··· TEXTAUSZUG ···

§ 91 ZPO; Nrn. 7003 ff. VV RVG
Leitsatz
Auch dann, wenn das Gericht dem Anwalt und seiner Partei nach § 128a ZPO die Teilnahme an der mündlichen Verhandlung per Video von einem anderen Ort gestattet hat, sind die Kosten Reisekosten des Anwalts und der Partei erstattungsfähig, wenn sie dennoch am Termin teilnehmen.
LG Frankenthal, Beschl. v. 8.9.2023 – 3 O 103/21; OLG Zweibrücken, Beschl. v. 9.10.2023 – 6 W 47/23
I. Sachverhalt
Der Kläger hatte durch den an seinem Gerichtsort ansässigen Rechtsanwalt vor dem auswärtigen LG Frankenthal Klage erhoben. Das LG hatte den Parteien und ihren Anwälten gem. § 128a ZPO gestattet, an der mündlichen Verhandlung per Video teilzunehmen. Ungeachtet dessen ist der Rechtsanwalt persönlich zum Termin angereist und hat dort an der mündlichen Verhandlung teilgenommen. Im nachfolgenden Kostenfestsetzungsverfahren hat der Kläger auch die Reisekosen seines Rechtsanwalts zur Erstattung angemeldet. Hiergegen hat sich der Beklagte gewandt und geltend gemacht, die angemeldeten Reisekosten seien nicht erstattungsfähig. Die Reise sei nicht notwendig gewesen, da der Rechtsanwalt per Video an der Verhandlung hätte teilnehmen können. Es habe keine Notwendigkeit bestanden, persönlich anzureisen. Die Rechtspflegerin des LG hat die Reisekosten antragsgemäß festgesetzt.
II. Gestattung und keine Verpflichtung
Die Teilnahme an einer Verhandlung per Video gem. § 128a ZPO ist nicht verpflichtend. Nach dem Gesetz ist den Rechtsanwälten und den Parteien die Teilnahme per Video zu "gestatten". Daher steht es dem Rechtsanwalt und der Partei frei, dennoch zur mündlichen Verhandlung vor dem Gericht persönlich zu erscheinen. Entschließt sich ein Prozessbevollmächtigter dazu, persönlich zum Termin anzureisen, handelt es sich um zweckentsprechende Kosten der Rechtsverfolgung bzw. -verteidigung, die nach § 91 Abs. 2 S. 1 ZPO notwendig und daher erstattungsfähig sind.

··· DATENAUSZUG ···

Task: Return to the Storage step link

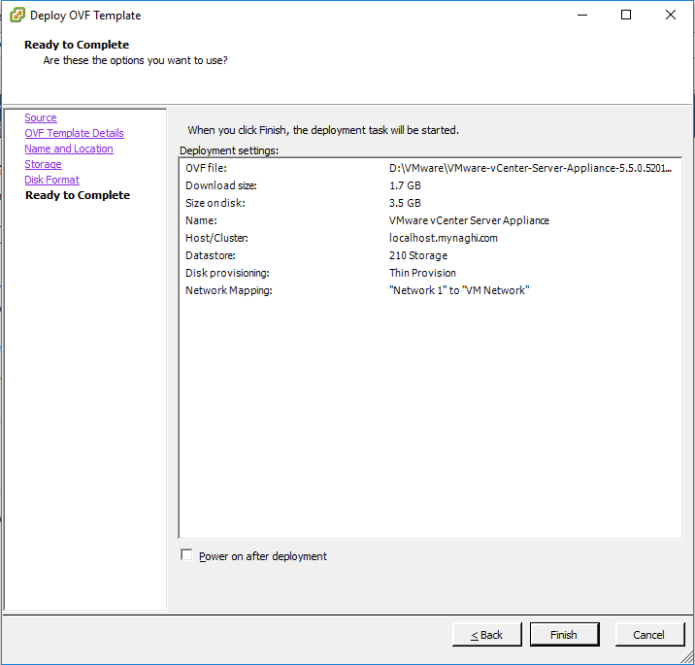Action: click(43, 164)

···

ARBEITSANWEISUNGEN:
**a.** Übersetzen Sie den Satz „Die Teilnahme an einer Verhandlung per Video gem. § 128a ZPO ist nicht verpflichtend.“ aus dem Textauszug ins Englische.
**b.** Wer hat laut dem Text über die Reisekosten des Anwalts diese Kosten antragsgemäß festgesetzt?
**c.** Führen Sie den Text über die Erstattung von Reisekosten trotz gestatteter Videoverhandlung nach seinem letzten Satz fort.
Die Zeilen stammen aus einer anderen Quelle als der Text.

ANTWORTEN JE AUFGABE:
**a.** Participation in a hearing by video under § 128a ZPO is not mandatory.

**b.** Die Rechtspflegerin des LG.

**c.**
III. Bestätigung durch das OLG
Das OLG Zweibrücken hat die gegen den Kostenfestsetzungsbeschluss der Rechtspflegerin erhobene sofortige Beschwerde "aus den zutreffenden Gründen" zurückgewiesen.
IV. Bedeutung für die Praxis
1. Reisekosten des Anwalts am Sitz der Partei sind grundsätzlich erstattungsfähig
Nach der Rspr. des BGH und gefestigter Instanzrspr. muss eine Partei für einen Rechtsstreit vor einem auswärtigen Gericht nicht einen dort ansässigen Anwalt mandatieren, sondern darf grds. einen Anwalt an ihrem Wohnsitz bzw. an ihrer Niederlassung beauftragen (NJW 2003, 898; NJW-RR 2004, 858). Die dann entstehenden Reisekosten zum Termin sind in diesem Fall erstattungsfähig.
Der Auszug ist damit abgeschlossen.